Le Pays Où Naquit Le Blues, impressionnant pavé de 600 pages, s'abordera donc à plusieurs niveaux. Déjà, inutile d'y chercher les racines du rock. Le boss met vite les choses à leur place,  rien à battre de ces petits branleurs extravertis et bruyants. Comme un témoignage ensuite. Celui d'un peuple déporté, exploité et tyrannisé avec un inimaginable raffinement. Voire les abominables récits de la construction des digues du Mississippi. Ou le long passage atroce sur les pénitenciers d'Etat. Et partout, toujours, on chante le blues. Au besoin en s'accompagnant d'une casserole, de deux épis de maïs, mais que ça sorte. Le livre est donc bourré de textes de chansons, histoire de bien fixer les idées. Tour à tour résignées, paillardes (souvent), tristes ou subtilement revendicatrices. On s'ennuie assez vite, par contre, dés que la bondieuserie pointe son nez. Et faites confiance à la traduction (Jacques Vassal) pour avoir astiqué les détails. Pas un double sens laissé en rade, du gros boulot de pro. En outre, voilà un formidable bouquin d'Histoire économique et sociale.
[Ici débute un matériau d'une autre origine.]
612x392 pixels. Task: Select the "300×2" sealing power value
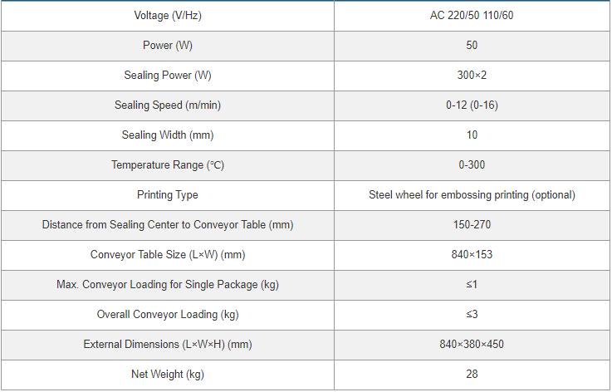(472, 76)
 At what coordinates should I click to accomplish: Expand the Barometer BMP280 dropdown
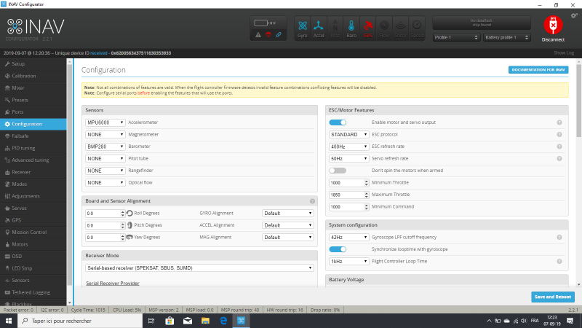[105, 147]
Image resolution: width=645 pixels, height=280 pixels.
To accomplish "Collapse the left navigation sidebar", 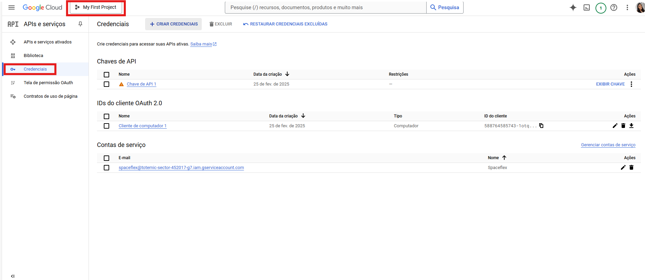I will pos(13,276).
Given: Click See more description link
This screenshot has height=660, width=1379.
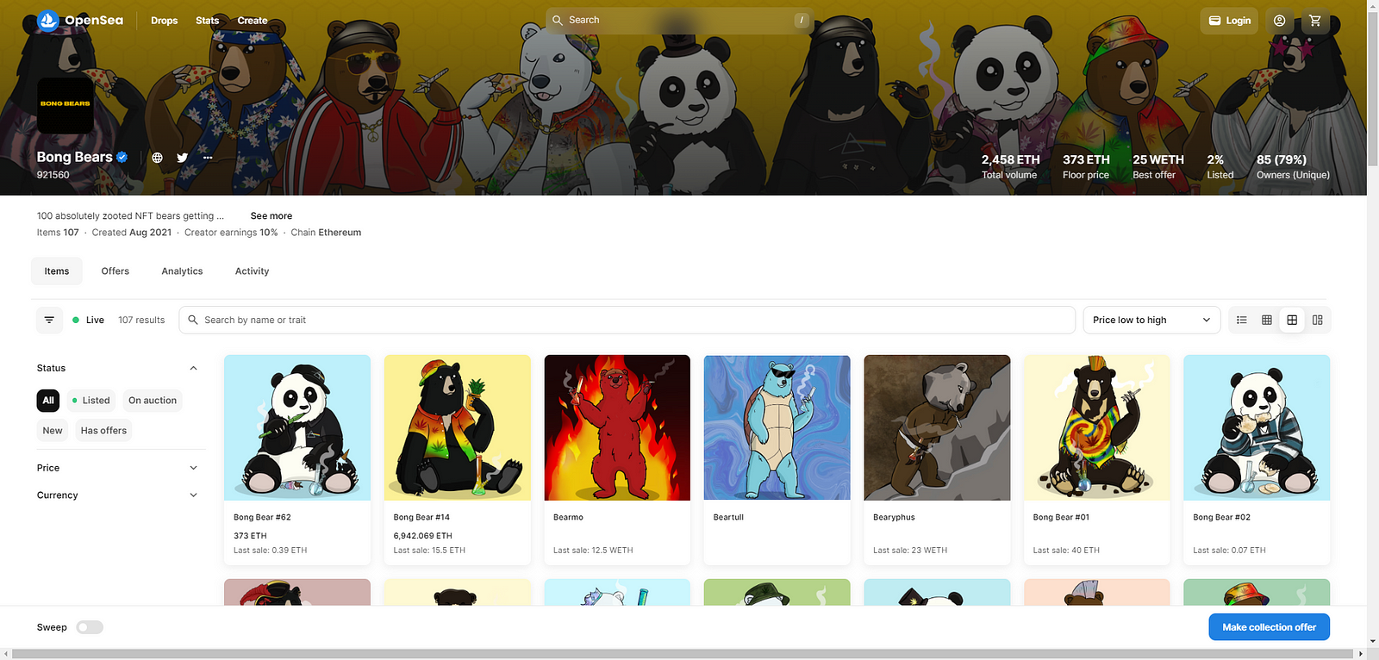Looking at the screenshot, I should pos(271,216).
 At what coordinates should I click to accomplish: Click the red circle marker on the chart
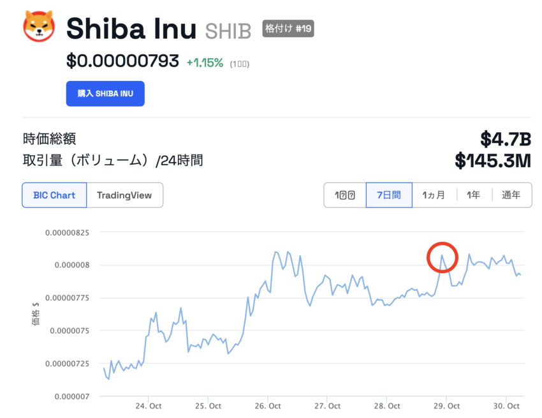click(x=443, y=257)
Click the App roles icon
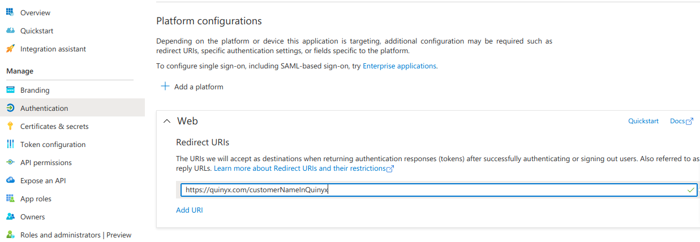Image resolution: width=700 pixels, height=242 pixels. (10, 198)
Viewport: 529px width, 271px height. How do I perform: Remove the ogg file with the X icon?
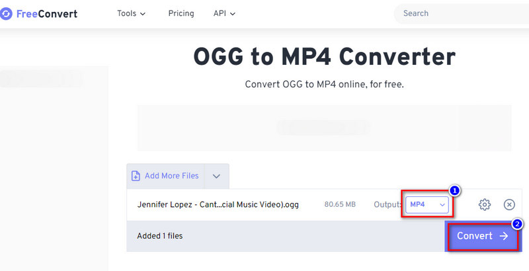[509, 205]
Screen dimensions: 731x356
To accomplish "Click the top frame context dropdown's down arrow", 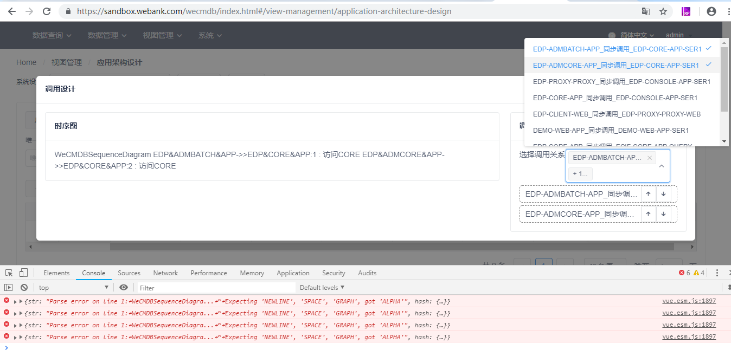I will click(107, 287).
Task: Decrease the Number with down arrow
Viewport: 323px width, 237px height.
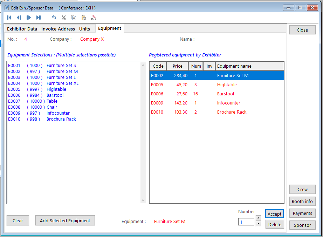Action: pyautogui.click(x=258, y=224)
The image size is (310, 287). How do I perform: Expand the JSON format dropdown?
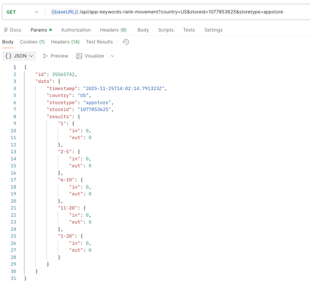click(31, 56)
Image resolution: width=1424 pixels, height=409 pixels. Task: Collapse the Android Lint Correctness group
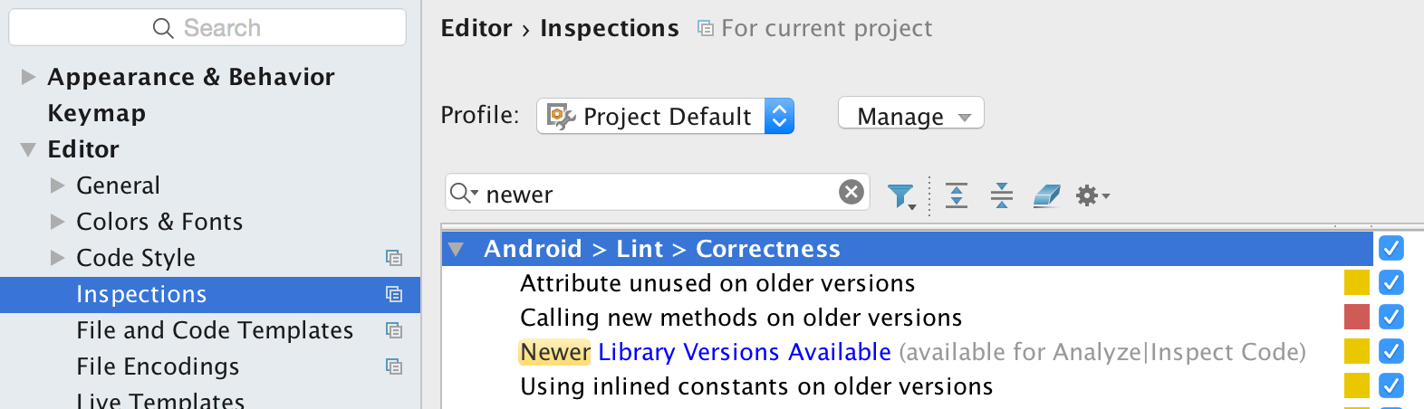click(x=457, y=249)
Toute la construction du vieux Sud, avant et après guerre de Sécession, racontée bien mieux que par un prof de géographie moustachu.  Attention, n'allez pas croire que la lecture est facile. Le style docte (autant que pas feignasse) de l'auteur oblige à un sacré effort, si on veut bien tout suivre. Très facile de perdre le fil, et d’être obligé de revenir en arrière de quelques pages. Je mentirais en disant avoir enquillé le tout d'une traite. Pas loin de quatre mois pour absorber l'ensemble. De préférence les soirs de déprime, histoire d’être bien en phase avec le sujet.  Pour récompenser les courageux, le  meilleur se trouve à la fin. Deux sublimes longs portraits de Muddy Waters (qui est arrivé pieds nus à son audition avec Lomax) et  de Big Bill Broonzy. Ce dernier résumant à merveille la condition du noir sudiste. Pas assez pâlichon pour voter, mais bien utile en cas de guerre. Le type dont la  musique plaisait aux blancs, et qui faisait du fric. Parce que jugé trop bon pour divertir ses frères de race, tout simplement. Jimi Hendrix lui même avait eu à affronter ce genre de contradictions. Et il avait appris le blues à Seattle. Le livre d'Alan Lomax est vendu avec un CD. Une dizaine de morceaux, collectés dans le Sud le plus réac et dangereux. Son House ouvre le bal, et devrait, en toute logique, vous intoxiquer pour le reste de votre vie. Chronique vérifiée par le bureau du blues de Sedan.